## WORK REQUEST
Every single record needs to be restated word for word.

## EXCERPTED RECORDS
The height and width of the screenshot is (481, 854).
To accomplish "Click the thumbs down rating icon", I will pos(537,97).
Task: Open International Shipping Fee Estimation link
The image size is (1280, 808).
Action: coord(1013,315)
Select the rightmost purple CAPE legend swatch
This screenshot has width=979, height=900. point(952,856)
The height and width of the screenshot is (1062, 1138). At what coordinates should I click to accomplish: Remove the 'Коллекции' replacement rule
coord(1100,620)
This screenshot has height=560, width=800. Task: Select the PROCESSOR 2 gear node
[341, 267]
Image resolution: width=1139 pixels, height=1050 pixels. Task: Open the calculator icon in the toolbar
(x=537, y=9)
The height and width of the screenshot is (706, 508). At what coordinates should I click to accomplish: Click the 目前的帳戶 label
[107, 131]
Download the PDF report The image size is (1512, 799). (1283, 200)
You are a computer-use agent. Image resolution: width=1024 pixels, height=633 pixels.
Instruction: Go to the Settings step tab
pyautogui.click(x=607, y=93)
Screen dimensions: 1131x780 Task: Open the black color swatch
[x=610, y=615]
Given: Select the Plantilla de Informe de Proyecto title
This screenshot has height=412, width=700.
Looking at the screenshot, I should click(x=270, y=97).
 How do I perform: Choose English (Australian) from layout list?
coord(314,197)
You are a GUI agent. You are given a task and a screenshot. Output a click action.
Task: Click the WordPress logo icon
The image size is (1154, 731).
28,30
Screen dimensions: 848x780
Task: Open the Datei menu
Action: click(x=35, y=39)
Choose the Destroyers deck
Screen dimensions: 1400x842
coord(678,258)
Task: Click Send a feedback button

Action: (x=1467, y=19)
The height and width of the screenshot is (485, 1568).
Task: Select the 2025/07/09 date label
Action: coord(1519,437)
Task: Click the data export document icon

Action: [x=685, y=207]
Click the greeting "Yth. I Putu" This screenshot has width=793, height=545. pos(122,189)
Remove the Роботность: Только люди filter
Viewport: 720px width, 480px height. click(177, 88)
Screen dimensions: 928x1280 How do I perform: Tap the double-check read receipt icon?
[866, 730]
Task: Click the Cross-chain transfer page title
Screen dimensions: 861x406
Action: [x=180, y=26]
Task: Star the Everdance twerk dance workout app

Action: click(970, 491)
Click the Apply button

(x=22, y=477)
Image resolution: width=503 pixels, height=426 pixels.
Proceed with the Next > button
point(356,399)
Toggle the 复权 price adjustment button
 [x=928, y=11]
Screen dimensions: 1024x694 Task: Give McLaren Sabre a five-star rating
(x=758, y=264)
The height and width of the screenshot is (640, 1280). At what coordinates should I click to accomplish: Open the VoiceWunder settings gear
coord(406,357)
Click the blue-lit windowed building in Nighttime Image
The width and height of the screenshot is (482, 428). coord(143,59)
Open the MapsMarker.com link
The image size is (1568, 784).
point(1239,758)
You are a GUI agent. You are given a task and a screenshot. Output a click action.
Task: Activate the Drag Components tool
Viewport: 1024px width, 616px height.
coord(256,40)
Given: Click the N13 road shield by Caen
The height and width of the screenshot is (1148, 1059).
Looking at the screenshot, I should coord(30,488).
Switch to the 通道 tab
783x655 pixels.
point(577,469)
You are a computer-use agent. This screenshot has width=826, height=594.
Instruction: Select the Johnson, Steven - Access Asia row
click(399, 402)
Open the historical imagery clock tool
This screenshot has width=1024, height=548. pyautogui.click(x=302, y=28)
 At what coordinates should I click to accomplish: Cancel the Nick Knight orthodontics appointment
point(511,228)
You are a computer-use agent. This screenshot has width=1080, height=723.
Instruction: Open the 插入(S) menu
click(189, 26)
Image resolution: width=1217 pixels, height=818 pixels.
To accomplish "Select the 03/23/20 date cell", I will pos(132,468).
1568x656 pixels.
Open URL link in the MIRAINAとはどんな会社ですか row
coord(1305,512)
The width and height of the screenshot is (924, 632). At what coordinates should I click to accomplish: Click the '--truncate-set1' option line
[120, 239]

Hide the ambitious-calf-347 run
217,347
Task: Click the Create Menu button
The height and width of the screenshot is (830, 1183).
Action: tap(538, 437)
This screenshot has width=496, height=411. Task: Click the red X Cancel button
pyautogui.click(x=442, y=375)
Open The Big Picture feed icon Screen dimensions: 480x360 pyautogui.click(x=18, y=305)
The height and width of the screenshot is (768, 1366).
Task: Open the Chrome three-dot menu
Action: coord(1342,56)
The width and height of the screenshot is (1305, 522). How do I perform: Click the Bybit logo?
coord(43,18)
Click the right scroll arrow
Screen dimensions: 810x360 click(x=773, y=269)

## RESULT
The height and width of the screenshot is (481, 854).
To accomplish "Click the thumbs down rating icon", I will pos(537,97).
Task: Open International Shipping Fee Estimation link
The image size is (1280, 808).
Action: coord(1013,315)
Select the rightmost purple CAPE legend swatch
This screenshot has width=979, height=900. point(952,856)
The height and width of the screenshot is (1062, 1138). At what coordinates should I click to accomplish: Remove the 'Коллекции' replacement rule
coord(1100,620)
This screenshot has height=560, width=800. Task: Select the PROCESSOR 2 gear node
[341, 267]
Image resolution: width=1139 pixels, height=1050 pixels. Task: Open the calculator icon in the toolbar
(x=537, y=9)
The height and width of the screenshot is (706, 508). At what coordinates should I click to accomplish: Click the 目前的帳戶 label
[107, 131]
Download the PDF report The image size is (1512, 799). (1283, 200)
You are a computer-use agent. Image resolution: width=1024 pixels, height=633 pixels.
Instruction: Go to the Settings step tab
pyautogui.click(x=607, y=93)
Screen dimensions: 1131x780 Task: Open the black color swatch
[x=610, y=615]
Given: Select the Plantilla de Informe de Proyecto title
This screenshot has height=412, width=700.
Looking at the screenshot, I should click(x=270, y=97).
 How do I perform: Choose English (Australian) from layout list?
coord(314,197)
You are a GUI agent. You are given a task and a screenshot. Output a click action.
Task: Click the WordPress logo icon
The image size is (1154, 731).
28,30
Screen dimensions: 848x780
Task: Open the Datei menu
Action: click(x=35, y=39)
Choose the Destroyers deck
Screen dimensions: 1400x842
coord(678,258)
Task: Click Send a feedback button

Action: (x=1467, y=19)
The height and width of the screenshot is (485, 1568).
Task: Select the 2025/07/09 date label
Action: coord(1519,437)
Task: Click the data export document icon

Action: [x=685, y=207]
Click the greeting "Yth. I Putu" This screenshot has width=793, height=545. pos(122,189)
Remove the Роботность: Только люди filter
Viewport: 720px width, 480px height. click(177, 88)
Screen dimensions: 928x1280 How do I perform: Tap the double-check read receipt icon?
[866, 730]
Task: Click the Cross-chain transfer page title
Screen dimensions: 861x406
Action: [x=180, y=26]
Task: Star the Everdance twerk dance workout app

Action: click(970, 491)
Click the Apply button

(x=22, y=477)
Image resolution: width=503 pixels, height=426 pixels.
Proceed with the Next > button
point(356,399)
Toggle the 复权 price adjustment button
 [x=928, y=11]
Screen dimensions: 1024x694 Task: Give McLaren Sabre a five-star rating
(x=758, y=264)
The height and width of the screenshot is (640, 1280). At what coordinates should I click to accomplish: Open the VoiceWunder settings gear
coord(406,357)
Click the blue-lit windowed building in Nighttime Image
The width and height of the screenshot is (482, 428). coord(143,59)
Open the MapsMarker.com link
The image size is (1568, 784).
point(1239,758)
You are a GUI agent. You are given a task and a screenshot. Output a click action.
Task: Activate the Drag Components tool
Viewport: 1024px width, 616px height.
coord(256,40)
Given: Click the N13 road shield by Caen
The height and width of the screenshot is (1148, 1059).
Looking at the screenshot, I should coord(30,488).
Switch to the 通道 tab
783x655 pixels.
point(577,469)
You are a computer-use agent. This screenshot has width=826, height=594.
Instruction: Select the Johnson, Steven - Access Asia row
click(399, 402)
Open the historical imagery clock tool
This screenshot has width=1024, height=548. pyautogui.click(x=302, y=28)
 At what coordinates should I click to accomplish: Cancel the Nick Knight orthodontics appointment
point(511,228)
You are a computer-use agent. This screenshot has width=1080, height=723.
Instruction: Open the 插入(S) menu
click(189, 26)
Image resolution: width=1217 pixels, height=818 pixels.
To accomplish "Select the 03/23/20 date cell", I will pos(132,468).
1568x656 pixels.
Open URL link in the MIRAINAとはどんな会社ですか row
coord(1305,512)
The width and height of the screenshot is (924, 632). At what coordinates should I click to accomplish: Click the '--truncate-set1' option line
[120, 239]

Hide the ambitious-calf-347 run
217,347
Task: Click the Create Menu button
The height and width of the screenshot is (830, 1183).
Action: tap(538, 437)
This screenshot has width=496, height=411. Task: Click the red X Cancel button
pyautogui.click(x=442, y=375)
Open The Big Picture feed icon Screen dimensions: 480x360 pyautogui.click(x=18, y=305)
The height and width of the screenshot is (768, 1366).
Task: Open the Chrome three-dot menu
Action: coord(1342,56)
The width and height of the screenshot is (1305, 522). How do I perform: Click the Bybit logo?
coord(43,18)
Click the right scroll arrow
Screen dimensions: 810x360 click(x=773, y=269)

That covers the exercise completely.